:: Exercise requirements ::
How many lines in the entries below contain the string "Select", matching case? Reply with the number only.

:: Input records ::
----

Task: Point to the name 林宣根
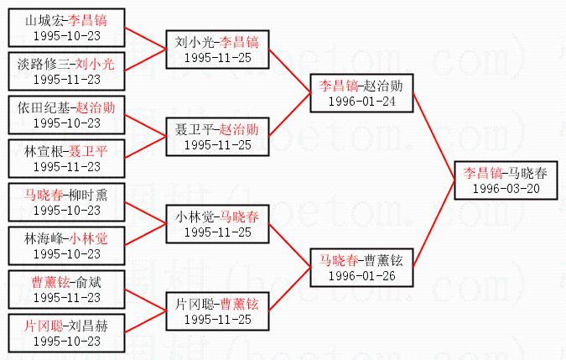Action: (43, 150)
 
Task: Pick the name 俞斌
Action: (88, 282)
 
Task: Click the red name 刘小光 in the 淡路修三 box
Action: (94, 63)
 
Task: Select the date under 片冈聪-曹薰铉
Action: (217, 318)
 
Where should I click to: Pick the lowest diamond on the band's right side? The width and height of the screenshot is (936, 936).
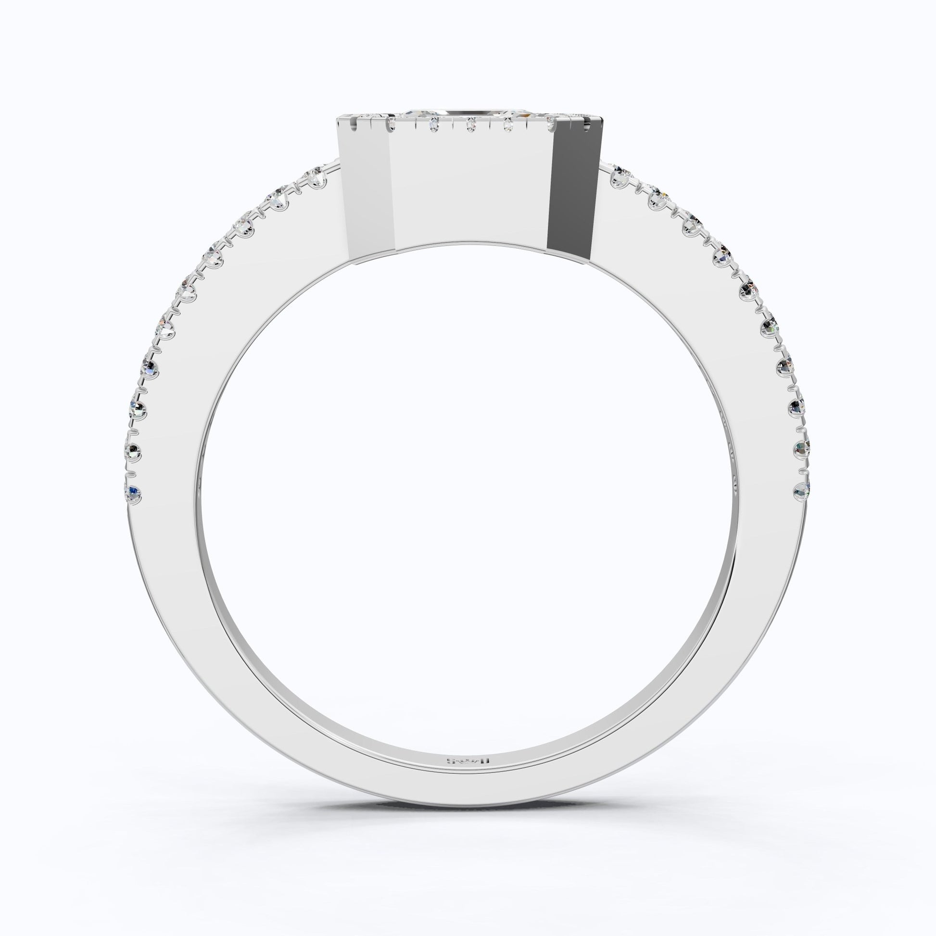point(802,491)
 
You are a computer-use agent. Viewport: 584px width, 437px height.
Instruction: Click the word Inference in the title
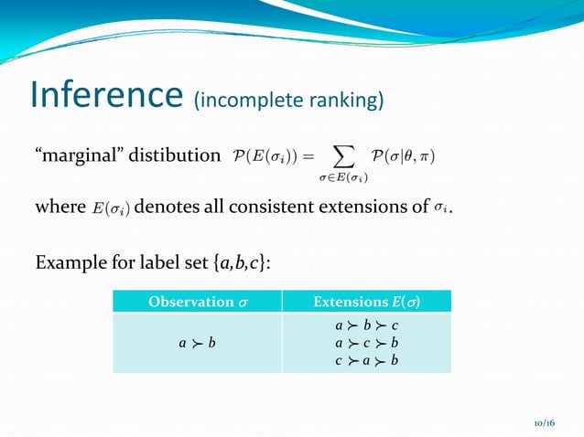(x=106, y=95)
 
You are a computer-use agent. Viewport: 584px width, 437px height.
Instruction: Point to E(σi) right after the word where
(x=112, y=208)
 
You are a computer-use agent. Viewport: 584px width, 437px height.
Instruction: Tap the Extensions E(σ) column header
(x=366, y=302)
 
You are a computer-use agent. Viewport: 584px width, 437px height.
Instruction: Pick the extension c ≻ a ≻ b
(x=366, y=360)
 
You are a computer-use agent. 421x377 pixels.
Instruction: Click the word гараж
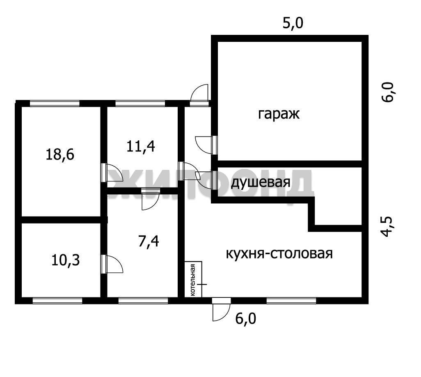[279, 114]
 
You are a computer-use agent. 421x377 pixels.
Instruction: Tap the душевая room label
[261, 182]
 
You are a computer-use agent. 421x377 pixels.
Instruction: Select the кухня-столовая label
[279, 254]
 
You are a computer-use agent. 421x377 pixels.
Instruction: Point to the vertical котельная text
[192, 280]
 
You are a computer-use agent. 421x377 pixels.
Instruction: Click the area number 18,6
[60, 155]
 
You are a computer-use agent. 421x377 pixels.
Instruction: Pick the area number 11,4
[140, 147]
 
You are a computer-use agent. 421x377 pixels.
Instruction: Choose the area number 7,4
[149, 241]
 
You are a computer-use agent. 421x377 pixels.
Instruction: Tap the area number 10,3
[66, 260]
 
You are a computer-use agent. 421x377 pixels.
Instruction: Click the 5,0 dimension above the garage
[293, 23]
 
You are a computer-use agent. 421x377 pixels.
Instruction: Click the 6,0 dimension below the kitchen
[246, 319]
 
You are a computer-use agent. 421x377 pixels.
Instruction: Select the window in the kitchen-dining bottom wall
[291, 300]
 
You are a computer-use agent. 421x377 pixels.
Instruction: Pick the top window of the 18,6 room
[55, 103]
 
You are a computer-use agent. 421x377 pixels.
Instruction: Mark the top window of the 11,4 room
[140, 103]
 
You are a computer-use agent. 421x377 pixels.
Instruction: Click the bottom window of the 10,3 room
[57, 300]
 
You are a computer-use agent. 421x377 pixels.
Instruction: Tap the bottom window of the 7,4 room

----

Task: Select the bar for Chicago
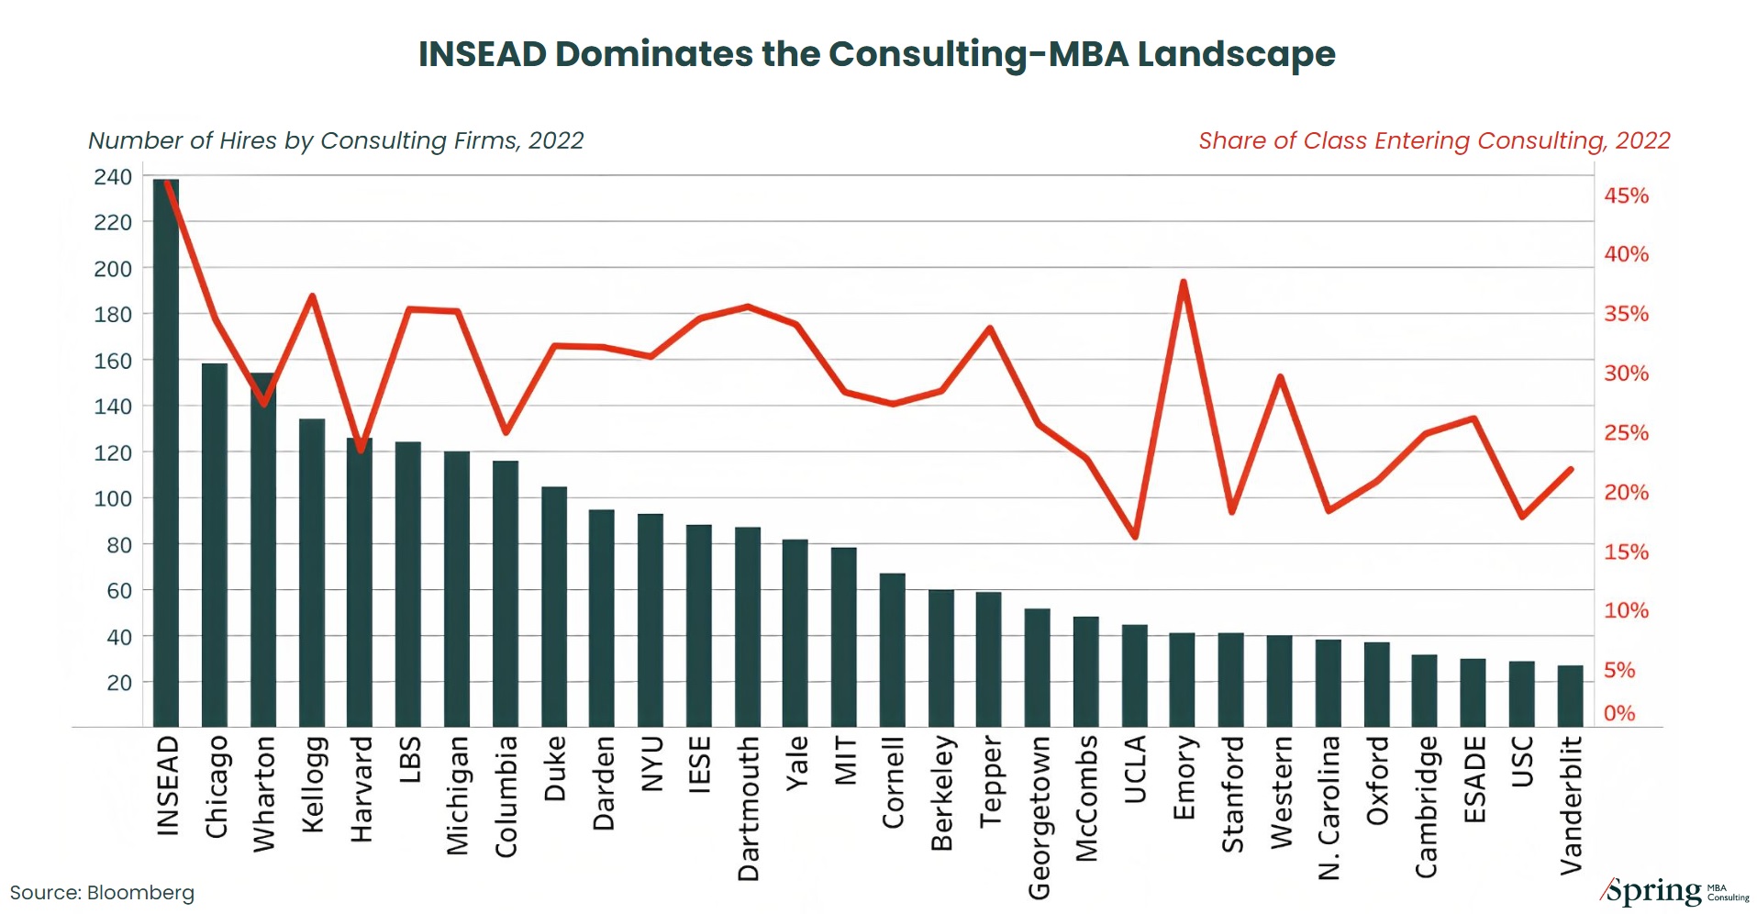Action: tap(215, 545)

----

:: Response ::
4